333_lucy_333 's review for:

The Brothers Karamazov by Fyodor Dostoevsky
2.0

All I can say after this is "Thank God."

The Brothers Karamazov is an example of the importance of an editor to me. This book at times is wonderfully striking with its points and images, and some of its characters have their shining moments of truth, but for the most part, it's rambling, an issue that could be easily fixed if Dostoevsky sheared off some of his writing. Those paragraphs that have no end in sight are not, in fact, impressive by their sheer length. There can be great power in short statements. The phrases that are impressive in the book are often buried underneath sentence upon sentence of extraneous dialogue.

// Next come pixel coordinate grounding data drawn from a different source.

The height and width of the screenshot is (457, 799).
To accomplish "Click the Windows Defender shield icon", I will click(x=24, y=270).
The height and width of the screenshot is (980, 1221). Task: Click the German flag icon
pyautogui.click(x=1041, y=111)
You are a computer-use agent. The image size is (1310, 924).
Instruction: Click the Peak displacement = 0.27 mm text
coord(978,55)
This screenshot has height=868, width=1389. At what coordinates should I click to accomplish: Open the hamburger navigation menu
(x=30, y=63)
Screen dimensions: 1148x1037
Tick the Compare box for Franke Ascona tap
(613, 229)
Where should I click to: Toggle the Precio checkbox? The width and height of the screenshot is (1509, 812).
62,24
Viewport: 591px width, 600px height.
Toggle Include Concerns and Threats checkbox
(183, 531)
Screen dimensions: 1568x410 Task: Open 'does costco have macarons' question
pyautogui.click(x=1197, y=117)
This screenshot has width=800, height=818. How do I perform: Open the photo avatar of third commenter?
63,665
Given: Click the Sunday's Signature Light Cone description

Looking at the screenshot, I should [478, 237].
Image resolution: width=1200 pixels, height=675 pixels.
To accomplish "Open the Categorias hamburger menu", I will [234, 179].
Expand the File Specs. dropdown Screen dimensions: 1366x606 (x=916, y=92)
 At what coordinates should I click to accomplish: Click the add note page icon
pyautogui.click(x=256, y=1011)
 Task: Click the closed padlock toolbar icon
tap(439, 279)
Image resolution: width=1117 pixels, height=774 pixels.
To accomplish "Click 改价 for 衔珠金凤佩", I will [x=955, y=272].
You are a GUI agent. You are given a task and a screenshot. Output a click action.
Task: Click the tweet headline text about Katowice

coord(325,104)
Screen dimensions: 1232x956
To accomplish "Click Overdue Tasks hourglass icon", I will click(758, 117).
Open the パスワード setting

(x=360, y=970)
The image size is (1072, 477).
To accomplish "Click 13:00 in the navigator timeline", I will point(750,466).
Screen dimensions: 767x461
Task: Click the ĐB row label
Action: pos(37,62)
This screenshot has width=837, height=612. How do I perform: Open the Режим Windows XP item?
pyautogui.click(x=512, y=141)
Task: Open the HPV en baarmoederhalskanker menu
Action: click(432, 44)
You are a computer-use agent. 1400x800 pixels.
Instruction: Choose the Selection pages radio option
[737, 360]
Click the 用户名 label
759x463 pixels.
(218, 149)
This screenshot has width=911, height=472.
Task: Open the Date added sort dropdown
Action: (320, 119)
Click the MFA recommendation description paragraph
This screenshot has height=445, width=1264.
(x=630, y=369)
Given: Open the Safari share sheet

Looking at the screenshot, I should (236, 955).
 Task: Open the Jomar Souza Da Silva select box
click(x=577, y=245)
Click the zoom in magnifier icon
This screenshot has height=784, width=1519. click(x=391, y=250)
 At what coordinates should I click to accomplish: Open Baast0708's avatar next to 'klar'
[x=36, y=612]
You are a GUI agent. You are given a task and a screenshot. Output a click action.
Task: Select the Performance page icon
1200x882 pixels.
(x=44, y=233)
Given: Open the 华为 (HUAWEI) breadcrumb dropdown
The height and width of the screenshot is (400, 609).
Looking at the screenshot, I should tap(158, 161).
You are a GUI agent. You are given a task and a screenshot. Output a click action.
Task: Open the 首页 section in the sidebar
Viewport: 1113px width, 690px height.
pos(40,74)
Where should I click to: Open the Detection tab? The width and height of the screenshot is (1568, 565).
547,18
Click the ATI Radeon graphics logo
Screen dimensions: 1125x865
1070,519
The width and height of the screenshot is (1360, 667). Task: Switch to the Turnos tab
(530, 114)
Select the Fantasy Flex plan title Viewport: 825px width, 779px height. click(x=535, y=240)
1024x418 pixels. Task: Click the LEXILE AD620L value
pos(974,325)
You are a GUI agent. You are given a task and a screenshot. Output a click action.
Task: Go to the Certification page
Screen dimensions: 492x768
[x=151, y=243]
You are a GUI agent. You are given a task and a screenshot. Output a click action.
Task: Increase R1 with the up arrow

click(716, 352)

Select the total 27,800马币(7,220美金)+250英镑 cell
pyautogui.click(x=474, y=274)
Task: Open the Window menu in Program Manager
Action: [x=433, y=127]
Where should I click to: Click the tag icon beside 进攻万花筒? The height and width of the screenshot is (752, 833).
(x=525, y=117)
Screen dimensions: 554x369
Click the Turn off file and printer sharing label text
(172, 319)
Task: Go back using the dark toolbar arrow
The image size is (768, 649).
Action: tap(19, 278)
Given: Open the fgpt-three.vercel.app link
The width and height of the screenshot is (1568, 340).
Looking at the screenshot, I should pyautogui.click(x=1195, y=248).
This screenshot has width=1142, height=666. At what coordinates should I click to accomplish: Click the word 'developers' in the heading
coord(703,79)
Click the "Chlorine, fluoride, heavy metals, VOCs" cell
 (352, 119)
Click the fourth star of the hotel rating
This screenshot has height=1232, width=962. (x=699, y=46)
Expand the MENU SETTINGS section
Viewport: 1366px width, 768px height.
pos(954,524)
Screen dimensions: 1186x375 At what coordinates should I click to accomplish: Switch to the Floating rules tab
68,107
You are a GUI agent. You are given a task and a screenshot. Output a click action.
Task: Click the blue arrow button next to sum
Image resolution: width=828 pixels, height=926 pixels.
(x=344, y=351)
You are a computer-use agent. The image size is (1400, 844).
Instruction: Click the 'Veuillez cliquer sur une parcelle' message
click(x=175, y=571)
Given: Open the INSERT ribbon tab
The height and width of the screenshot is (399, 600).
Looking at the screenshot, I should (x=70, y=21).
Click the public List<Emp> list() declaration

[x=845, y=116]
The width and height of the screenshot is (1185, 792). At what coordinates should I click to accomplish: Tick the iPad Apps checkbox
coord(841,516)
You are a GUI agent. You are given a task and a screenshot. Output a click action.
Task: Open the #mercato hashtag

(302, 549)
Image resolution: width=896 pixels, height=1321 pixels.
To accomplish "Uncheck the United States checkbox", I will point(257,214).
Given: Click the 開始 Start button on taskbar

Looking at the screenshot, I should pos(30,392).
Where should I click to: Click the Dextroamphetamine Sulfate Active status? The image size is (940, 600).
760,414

Speaking of, the dialogue is incredibly hard to believe. Characters just talk and talk for pages and pages... is the reader supposed to believe that the person listening doesn't once do anything but sit there and listen?

Here's the thing about novels: they should be somewhat interesting. I've been scrolling through the reviews of this book, and lots of people praise this novel for not being a novel--no plot, characters representing ideals, endless philosophical discussions... maybe it has good philosophical ideas, but not every novel that has good philosophical ideas should be a novel (see: "Island" by Aldous Huxley, a novel that I can levy the exact same criticisms against but for some reason is more poorly rated). This book isn't fun to read, and while others might defend it by saying that it's not supposed to be fun, here's my rebuff: it's so boring at times that I can't bother to be "intellectually stimulated," so it fails to push its points across because it shoots itself in the foot with its dullness.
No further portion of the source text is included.